Thursday, September 01, 2005

Heaven And Earth

With the focus lately being so much on our state leadership's failure to do anything productive with our schools we forget there are other things they have failed to achieve as well. Most notably our State Parks and cutting programs to help the poor. The Austin Chronicle today has two articles about Perry and Dewhurst rallying the Zealots: Preying for Votes: The Governor's Preachers and Craddick in Dewhurst's School Finance Prayers. I thought this was particularly illuminating of these people's attitudes:
But when Dewhurst addressed how the 2005 Legislature pumped $3.5 billion into Medicaid and the Children's Health Insurance Program "to protect the neediest in our society" – a guaranteed applause line at most gatherings – the crowd drew strangely quiet. So he moved quickly to a new law limiting abortions, and the audience cheered on cue. Nice save.
So much for the least of our brothers. They both got loud applause for their gay-bashing comments. These are the "values" voters the Republicans are trying to attract. This is just their attempt to whip-up the religious right to come out and vote against Proposition 2.

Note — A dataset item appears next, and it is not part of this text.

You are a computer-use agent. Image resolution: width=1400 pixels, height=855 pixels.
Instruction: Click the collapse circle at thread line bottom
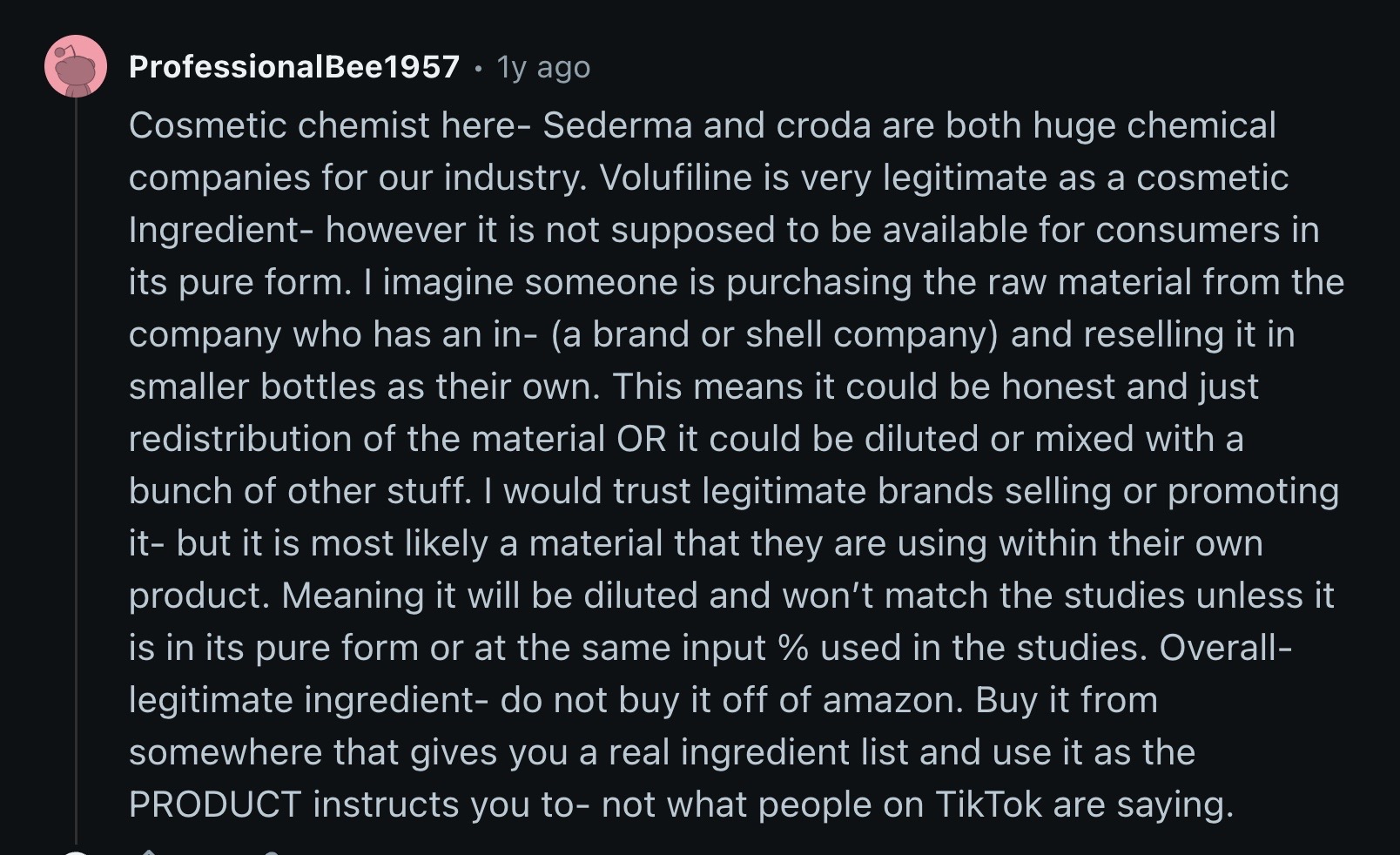click(76, 852)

They both appear more than willing though to place all the blame for the failed special sessions at the feet of Speaker Craddick and the Houston Chronicle is more than willing to join in, Texas representatives cede too much power to lobbyists, ignoring their duty to serve the public. This editorial gives way too much credit to Perry and Dewhurst. They never actually brought forward fair plans for schools. Every plan introduced by the Republicans would have raised taxes on the poor and middle class and lowered taxes on the wealthy. That's not fair! It then asks this naive question:
As Chronicle reporter R.G. Ratcliffe reported Sunday, some lobbyists wield influence because they represent wealthy businesses whose executives give politicians millions of dollars in campaign donations. Some lobbyists represent associations of thousands of professionals and prominent citizens. Others have worked in state government and nourished lifelong, trusting friendships with legislators.
But I disagree with this part of their answer:
Lobbyists and their clients have the same right as any citizen to petition the government and speak their views. However, when the lobbyists, together or severally, set out to thwart the goal of providing an adequate system of financing the public schools, legislators have a duty to rank the desire of the lobby below the need for education.
In theory that's true but in reality that is completely false. How many times did a single mother on CHIP take a legislator to dinner as opposed to a lobbyist from SBC. I think we all know the answer to that. Our current political system in this state allows the wealthy to buy more access for their views giving them more rights than those with less money. The Chronicle also printed another article about how distraught the Lt. Gov. is over the problems with our state's tax structure, Dewhurst fears tax-stalemate fallout. The Lt. Gov. is quoted as being:
"disappointed, probably sick" over the failures but said he and senators continued to work on the problem.
He's sick, just not sick enough to fix the problem. Although right before that we are again reminded of who really owns the power in this state:
Also contributing to the problem was the failure of lobbyists representing competing business interests to unite behind a plan. A tax overhaul, including a proposal by Gov. Rick Perry to close loopholes in the corporate franchise tax, also failed during two special sessions this summer.
Read that again if you have to. The business lobbyists could not agree on a plan to fund the schools in this state and therefore a plan did not pass. Understand. Not that the "big 3" couldn't agree but those that own the "big 3" couldn't agree. Get it? Good. Let's see, major healthcare problems, poor people losing their electricity stipend and State Parks closing. Which one do you think should be taken care of first? You guessed it, the State Parks:
On another issue, Dewhurst said he thinks the Legislative Budget Board will find money to cover an emergency request from the Texas Parks and Wildlife Department.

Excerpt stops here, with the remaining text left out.